Flood is a visionary, a skilled technician, a joker, a raconteur and an utter gentleman. What you often discover when meeting people of his calibre - in any profession - is that they've reached their giddy career height largely on the strength of their characters. You don't get to produce PJ Harvey, Foals, Warpaint and U2 by being a cantankerous, precious asshole. In many ways one of Flood's greatest skills is in the ancient art of people management: from Nick Cave and his recalcitrant Bad Seeds to the undulating ego waves of Depeche Mode, there ain't a single rock band dynamic Flood hasn't encountered after forty years in the business. He knows precisely how to make every single person in the operation feel invaluable, from Fin, through Guy and myself, all the way to people who just dropped in to play percussion on one song, even the guy who fixes the cables and answers the intercom. This is how you become a world-renown rock producer, not from just knowing the right knobs to tweak. He's also an expert in putting a team together: John Catlin the engineer and Richie Kennedy the assistant engineer (vastly underplaying titles both) are inspirational, making us feel that anything we wish to do is possible.
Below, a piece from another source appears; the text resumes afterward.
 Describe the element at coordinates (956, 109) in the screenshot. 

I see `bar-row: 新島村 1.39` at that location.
I hardly hear the word "no" in seven weeks. Time and again I retire to some far corner of the studio to experiment on a certain track: within fifteen minutes, John or Richie magically appear with a mic on a stand and say, "Ready? Let's put it down."
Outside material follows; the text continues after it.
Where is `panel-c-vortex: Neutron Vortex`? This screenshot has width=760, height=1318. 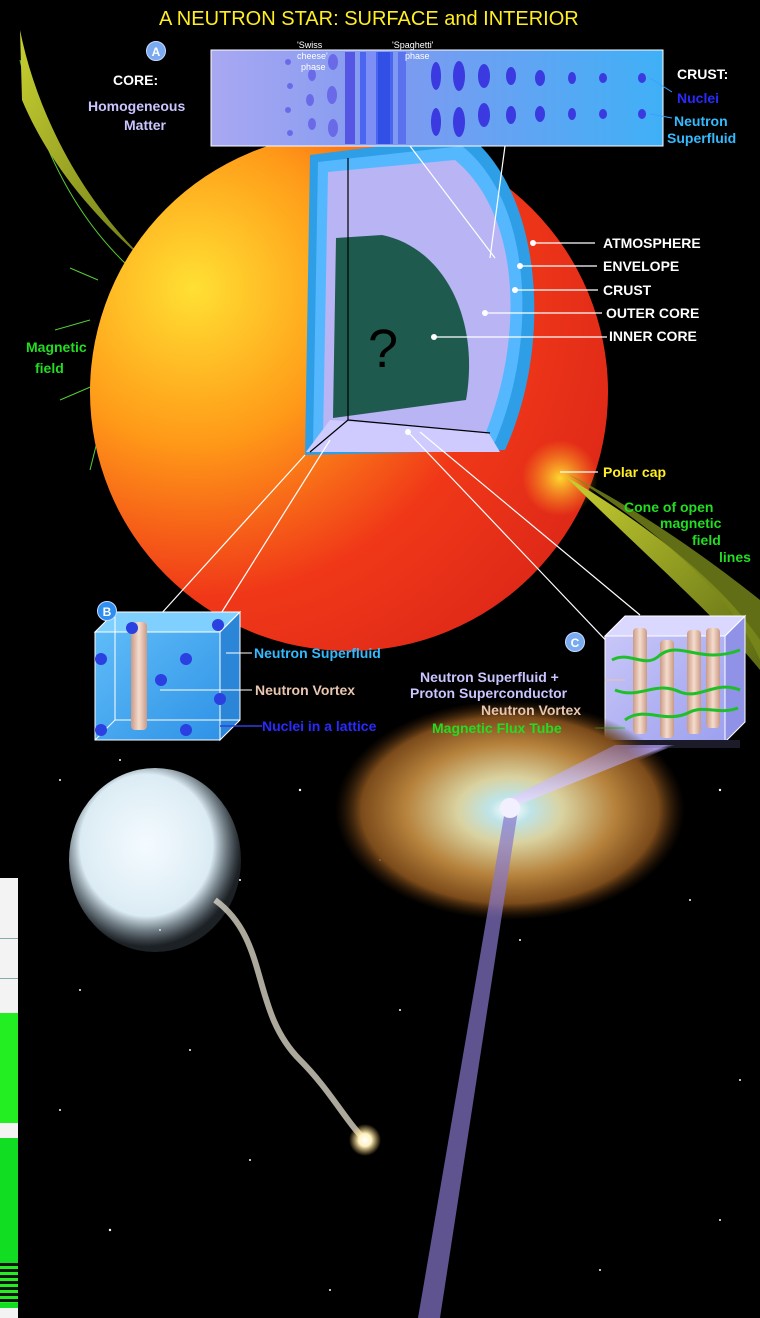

Seven weeks come screeching to a halt all too soon, and we have a record. Listening a few weeks later is an odd experience. Although true, I'm not going to dwell on statements like "it's the best thing we've ever done", because (thankfully) I always say that. But I think I can report that we've never been more honest on record before. Everything we wanted to try on these songs, we tried. Sometimes we were right first time. Sometimes not. But Flood has emptied the contents of our heads all over the vinyl grooves and the results are, if nothing else, fascinating. Fin has never sung better, accompanied by his own piano and Fender Rhodes prowess, which spins the songs at a totally new angle. Guy's bass provides its usual unwavering support, but he's also been tortured in completely new ways (on one track Flood gaffered a contact microphone to Guy's neck and commanded him to hum for a couple of hours). And me? Well, if the 22-year-old Tim could hear some of the drumming and guitaring I've managed to slap onto this body of music, I think he'd approve; and that outcome is always at the back of my mind, I've discovered. Catharsis, vindication, and the creation of music: all simultaneously. See? Who needs a shrink when you can make a Fink record with Flood in London.